In one or more embodiments, each of server 100a and the servers in both computing environment 100e and computing environment 100f can comprise one or more servers residing in one location or spanning more than one location, and/or one or more virtual servers residing in one location or spanning more than one location. Further, communication network 100b can comprise one or more wireless communication networks, one or more wired communication networks, or a combination thereof. In addition, client computing device 100c can comprise a laptop computer, desktop computer, mobile phone, smartphone, tablet computer, or any other computing device.
Referring to FIG. 2A, in one or more embodiments, system 200 can comprise on-premises cloud environment 100e and cloud computing environment 100f as well as client computing device 100c associated with user 100d. In system 200, server 100a can be a part of on-premises computing environment 100e. Further, a group of microservices are in the process of being migrated from the on-premises computing environment 100e to the cloud computing environment 100f. Microservice 1 200d and microservice 2 200e are yet to be migrated from on-premises computing environment 100e while microservice 2 200d has already been migrated to cloud computing environment 100f. In addition, a façade API software application 200c by server 100a when migration is generated as well as a metadata table 200g associated with the façade API software application 200 c. The metadata table 200g can include a column 200 h that lists each microservice being migrated as well as a column 200i that indicates the computing environment in which the microservice is currently being performed in the current stage of migration. That is, metadata table 200g indicates that both microservice 1 and microservice 2 are currently being performed within the on-premises computing environment because they have yet to be migrated while microservice 3 is currently being performed within the cloud computing environment because it has already been migrated.

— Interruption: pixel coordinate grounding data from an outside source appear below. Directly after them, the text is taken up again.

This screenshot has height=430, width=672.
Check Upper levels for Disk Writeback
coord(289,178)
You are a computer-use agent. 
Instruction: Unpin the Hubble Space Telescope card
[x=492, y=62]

FIG. 2B and FIG. 3 depict illustrative embodiments of methods in accordance with various aspects described herein. Referring to FIG. 2B, in one or more embodiments, the method 210 can include server 100a via the façade API software application, at 210a, receiving a client (data) request from client computing device 100c. Further, the method 210b can include server 100a via the façade API software application, at 210b, determining whether to refresh the metadata table 200g. In some embodiments, the façade API software application can track if any microservices have been migrated from the on-premises computing environment 100e to the cloud computing environment 100f since the metadata table 200g was last refreshed (e.g., updated). In other embodiments, the façade API software application can track if the metadata table 200g was last refreshed (e.g., updated) since a previous client (data) request was received.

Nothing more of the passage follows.